В одно мгновение трое негодяев, кто раненый, кто обезоруженный, принуждены были выскочить в окно.
– Господи Иисусе! – воскликнула тетка Маргарита. – Какие вы вояки, отцы мои! Вы делаете честь религии. Но при всем при этом вот мертвое тело, а это неприятно для репутации гостиницы.
– О, ничуть не бывало. Он жив! – сказал старый монах. – Я вижу, что он шевелится, но я сейчас его пособорую. – И он приблизился к раненому, взял его за волосы и, приставив ему к горлу свой острый кинжал, собирался было отрезать голову, если бы его не удержала тетка Маргарита и его товарищ.

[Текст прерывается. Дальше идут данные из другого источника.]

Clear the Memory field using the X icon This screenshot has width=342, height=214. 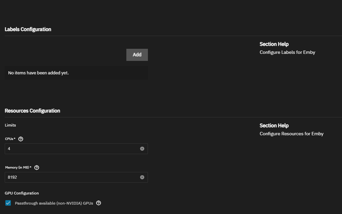point(142,177)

– Что вы делаете, Боже мой! – говорила Маргарита. – Убить человека. Да еще человека, который продолжает считаться добрым католиком, хотя, как я погляжу, на самом деле ничего подобного!
– Я предполагаю, – сказал молодой монах своему собрату, – что спешные дела вас призывают, как и меня, в Божанси. Барка пришла. Спешим!
– Вы правы, я иду с вами. – Он вытер свой кинжал и снова спрятал его под рясу. Затем оба храбрых монаха заплатили свою долю и вместе отправились по направлению к Луаре, оставив Буа-Дофена на попечении Маргариты, которая начала с того, что, обшарив его карманы, вернула свой долг, затем она занялась тем, что вынула куски стекла, торчавшие у него на лице, чтобы потом сделать ему перевязку по всем правилам, принятым у кумушек в подобных случаях.
– Если не ошибаюсь, я вас где-то видел? – обратился молодой человек к старому францисканцу.